Elisa meneó la cabeza.
—¡Este sitio siempre ha sido importante para mí! —exclamó ella—. Yo siempre luché por lo que poseemos. ¡Hace justo un par de días, cuando todo amenazó con quemarse, defendí con todas mis fuerzas la casa que Lukas construyó para nosotros!
—Pues precisamente por eso… —murmuró Annelie—. ¡Precisamente por eso debes irte! ¡Y puedes hacerlo! ¡Porque has luchado bastante! ¡Porque has demostrado lo trabajadora que eres!
—¿Crees que es eso lo que siempre me ha dado impulso? ¿Demostrarle a mi padre que yo, siendo mujer, contaba tanto como si fuese un varón? Y todo a pesar de que él lleva mucho tiempo muerto.
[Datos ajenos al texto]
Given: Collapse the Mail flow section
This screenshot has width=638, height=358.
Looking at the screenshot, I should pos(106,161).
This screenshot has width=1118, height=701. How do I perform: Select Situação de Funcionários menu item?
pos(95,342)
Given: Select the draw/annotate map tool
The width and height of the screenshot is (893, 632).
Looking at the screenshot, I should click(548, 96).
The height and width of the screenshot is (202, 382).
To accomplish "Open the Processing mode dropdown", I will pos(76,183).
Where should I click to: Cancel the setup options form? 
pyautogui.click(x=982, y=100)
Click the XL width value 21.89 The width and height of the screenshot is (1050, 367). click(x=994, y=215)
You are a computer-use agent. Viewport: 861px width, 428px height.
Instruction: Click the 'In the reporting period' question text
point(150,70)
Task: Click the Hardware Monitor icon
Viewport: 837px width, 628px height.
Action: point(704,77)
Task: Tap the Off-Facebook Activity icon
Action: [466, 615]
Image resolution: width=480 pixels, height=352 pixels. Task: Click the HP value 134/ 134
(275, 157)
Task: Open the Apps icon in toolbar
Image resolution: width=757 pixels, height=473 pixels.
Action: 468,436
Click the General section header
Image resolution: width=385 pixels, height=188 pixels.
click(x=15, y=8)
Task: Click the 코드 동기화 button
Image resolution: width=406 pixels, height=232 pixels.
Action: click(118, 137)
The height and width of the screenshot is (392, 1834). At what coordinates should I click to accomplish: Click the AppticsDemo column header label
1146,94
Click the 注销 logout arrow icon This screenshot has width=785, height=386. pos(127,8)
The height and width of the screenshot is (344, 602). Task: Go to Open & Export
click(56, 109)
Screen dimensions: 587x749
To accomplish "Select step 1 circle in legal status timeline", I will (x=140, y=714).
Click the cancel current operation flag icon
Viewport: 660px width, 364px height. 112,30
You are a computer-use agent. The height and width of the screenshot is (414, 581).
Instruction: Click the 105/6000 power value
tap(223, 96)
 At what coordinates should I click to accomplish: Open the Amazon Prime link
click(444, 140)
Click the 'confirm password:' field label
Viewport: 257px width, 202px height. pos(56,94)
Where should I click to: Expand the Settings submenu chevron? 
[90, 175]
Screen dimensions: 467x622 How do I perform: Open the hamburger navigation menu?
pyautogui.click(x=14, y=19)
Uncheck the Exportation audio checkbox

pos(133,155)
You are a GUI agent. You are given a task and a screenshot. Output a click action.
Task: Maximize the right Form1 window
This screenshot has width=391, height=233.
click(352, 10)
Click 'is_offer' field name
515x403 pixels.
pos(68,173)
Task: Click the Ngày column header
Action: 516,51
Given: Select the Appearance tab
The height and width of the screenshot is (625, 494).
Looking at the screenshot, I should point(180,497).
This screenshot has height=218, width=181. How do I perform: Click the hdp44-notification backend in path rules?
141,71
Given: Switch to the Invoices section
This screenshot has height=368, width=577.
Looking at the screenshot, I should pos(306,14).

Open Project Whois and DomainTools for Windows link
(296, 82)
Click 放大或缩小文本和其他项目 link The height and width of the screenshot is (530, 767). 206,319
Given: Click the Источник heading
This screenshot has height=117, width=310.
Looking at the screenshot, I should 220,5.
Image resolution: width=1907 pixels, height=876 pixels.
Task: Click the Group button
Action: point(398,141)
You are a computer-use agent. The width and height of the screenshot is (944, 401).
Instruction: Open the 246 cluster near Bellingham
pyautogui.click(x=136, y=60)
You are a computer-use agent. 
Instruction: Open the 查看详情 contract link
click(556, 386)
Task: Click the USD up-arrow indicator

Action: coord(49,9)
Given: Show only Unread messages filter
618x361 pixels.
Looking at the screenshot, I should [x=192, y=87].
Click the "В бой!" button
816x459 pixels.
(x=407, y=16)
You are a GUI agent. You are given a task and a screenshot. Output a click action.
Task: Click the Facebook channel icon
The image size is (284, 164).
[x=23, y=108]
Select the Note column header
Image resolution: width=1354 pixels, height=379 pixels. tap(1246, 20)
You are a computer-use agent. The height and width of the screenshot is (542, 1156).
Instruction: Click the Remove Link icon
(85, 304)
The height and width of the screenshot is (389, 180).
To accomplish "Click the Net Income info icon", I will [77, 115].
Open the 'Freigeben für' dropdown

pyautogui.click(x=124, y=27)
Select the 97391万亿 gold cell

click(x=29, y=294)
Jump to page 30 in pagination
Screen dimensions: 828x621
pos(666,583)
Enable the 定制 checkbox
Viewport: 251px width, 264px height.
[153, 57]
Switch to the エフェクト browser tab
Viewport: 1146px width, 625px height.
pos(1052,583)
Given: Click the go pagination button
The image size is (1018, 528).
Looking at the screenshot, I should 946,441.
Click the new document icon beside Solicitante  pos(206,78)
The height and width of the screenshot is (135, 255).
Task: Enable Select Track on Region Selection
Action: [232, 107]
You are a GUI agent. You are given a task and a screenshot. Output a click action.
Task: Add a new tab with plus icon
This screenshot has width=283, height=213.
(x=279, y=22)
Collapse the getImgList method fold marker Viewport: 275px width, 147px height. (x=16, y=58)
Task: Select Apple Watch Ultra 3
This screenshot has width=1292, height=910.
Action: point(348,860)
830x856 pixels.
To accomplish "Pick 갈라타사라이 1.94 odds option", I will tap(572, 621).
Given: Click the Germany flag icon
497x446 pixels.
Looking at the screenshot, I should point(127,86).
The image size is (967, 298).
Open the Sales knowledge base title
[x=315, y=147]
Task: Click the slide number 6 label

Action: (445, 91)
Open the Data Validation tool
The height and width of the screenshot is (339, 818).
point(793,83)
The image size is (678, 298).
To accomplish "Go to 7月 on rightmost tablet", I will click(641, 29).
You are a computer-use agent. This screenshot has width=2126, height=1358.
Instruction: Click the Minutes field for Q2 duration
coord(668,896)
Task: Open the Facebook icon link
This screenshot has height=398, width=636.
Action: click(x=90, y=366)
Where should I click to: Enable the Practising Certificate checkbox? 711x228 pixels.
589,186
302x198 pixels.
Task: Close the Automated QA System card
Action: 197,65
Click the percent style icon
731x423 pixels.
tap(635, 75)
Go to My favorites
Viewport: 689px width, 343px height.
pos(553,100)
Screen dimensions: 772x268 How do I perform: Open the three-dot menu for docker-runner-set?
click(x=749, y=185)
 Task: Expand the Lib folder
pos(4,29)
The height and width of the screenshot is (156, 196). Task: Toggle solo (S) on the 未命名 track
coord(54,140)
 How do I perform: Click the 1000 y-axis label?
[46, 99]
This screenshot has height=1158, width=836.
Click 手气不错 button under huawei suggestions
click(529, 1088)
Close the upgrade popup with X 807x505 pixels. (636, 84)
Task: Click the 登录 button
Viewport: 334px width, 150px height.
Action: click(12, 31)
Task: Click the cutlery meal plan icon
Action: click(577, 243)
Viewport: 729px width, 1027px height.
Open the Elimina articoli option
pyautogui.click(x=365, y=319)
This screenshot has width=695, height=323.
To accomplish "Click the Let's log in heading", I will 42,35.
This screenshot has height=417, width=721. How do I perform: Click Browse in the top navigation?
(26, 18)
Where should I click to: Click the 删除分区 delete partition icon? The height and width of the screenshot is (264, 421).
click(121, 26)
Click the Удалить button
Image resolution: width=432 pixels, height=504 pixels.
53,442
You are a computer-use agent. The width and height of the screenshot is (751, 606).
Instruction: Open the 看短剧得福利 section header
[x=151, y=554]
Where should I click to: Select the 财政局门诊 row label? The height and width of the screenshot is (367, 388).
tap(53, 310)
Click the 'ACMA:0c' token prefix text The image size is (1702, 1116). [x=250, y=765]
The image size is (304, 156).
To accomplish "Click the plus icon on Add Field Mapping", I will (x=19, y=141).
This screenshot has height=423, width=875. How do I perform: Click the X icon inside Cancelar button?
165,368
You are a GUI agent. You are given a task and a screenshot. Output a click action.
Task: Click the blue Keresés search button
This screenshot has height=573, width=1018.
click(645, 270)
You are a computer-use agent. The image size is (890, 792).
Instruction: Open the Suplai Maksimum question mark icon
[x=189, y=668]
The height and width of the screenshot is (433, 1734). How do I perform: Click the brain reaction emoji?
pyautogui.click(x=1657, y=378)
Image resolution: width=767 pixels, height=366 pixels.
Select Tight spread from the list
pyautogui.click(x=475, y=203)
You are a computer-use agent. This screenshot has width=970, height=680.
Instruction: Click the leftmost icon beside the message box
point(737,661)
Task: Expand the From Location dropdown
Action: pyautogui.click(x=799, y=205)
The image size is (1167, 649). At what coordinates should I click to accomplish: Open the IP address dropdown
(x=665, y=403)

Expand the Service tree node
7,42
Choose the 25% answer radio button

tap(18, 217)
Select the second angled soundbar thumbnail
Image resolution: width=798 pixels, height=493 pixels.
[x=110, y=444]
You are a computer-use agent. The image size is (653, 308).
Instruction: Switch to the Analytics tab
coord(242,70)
—No, no lo creo —respondió Annelie rápidamente—. No creo que haya sido solo eso. Creo que la fuerza te la dio la tierra que tú misma araste, en la que sembraste y cosechaste tus propios alimentos y que luego alimentó a tu ganado. Eso te dio la fuerza para vivir sin Cornelius. Pero esa fuerza, Elisa, ya no la necesitas. Ya no existe esa pena que has tenido que ocultar. Ya no necesitas consuelo para tu insoportable renuncia.
Elisa se soltó y se alejó unos pasos. No quería que Annelie le viera la cara mientras sus palabras hacían efecto. Se agachó y, una vez más, empezó a escarbar el suelo, pero no en busca de algo útil, como antes, sino sumida en sus pensamientos. Siempre le había hecho bien sentir la tierra desnuda bajo sus manos. Pero ahora lo que tenía bajo ellas no era tierra, sino cenizas.
¿Acaso no había una señal mejor de que aquel ya no era su mundo?
—Ya estoy vieja —dijo en voz baja—. Ya estoy muy vieja.
Annelie sonrió.
—No tan vieja. Aún eres lo bastante joven para amar y ser amada. Aún eres lo bastante joven para ser feliz. Greta estuvo a punto de matarte. ¡Qué hayas sobrevivido has de verlo como un nuevo comienzo!
Elisa ya no miraba hacia la casa quemada, sino al lago, al Osorno. El aire estaba brumoso. La cumbre apenas se destacaba en el cielo.
—Alguien debe quitar estos escombros de aquí —dijo en voz baja.
—Sí —dijo Annelie—, claro…
Elisa se alejó de las ruinas. Hasta hacía muy poco ella habría sido la primera en subirse las mangas y ponerse manos a la obra para erigir allí una casa nueva. Pero de repente supo que esta vez no iban a contar con su ayuda.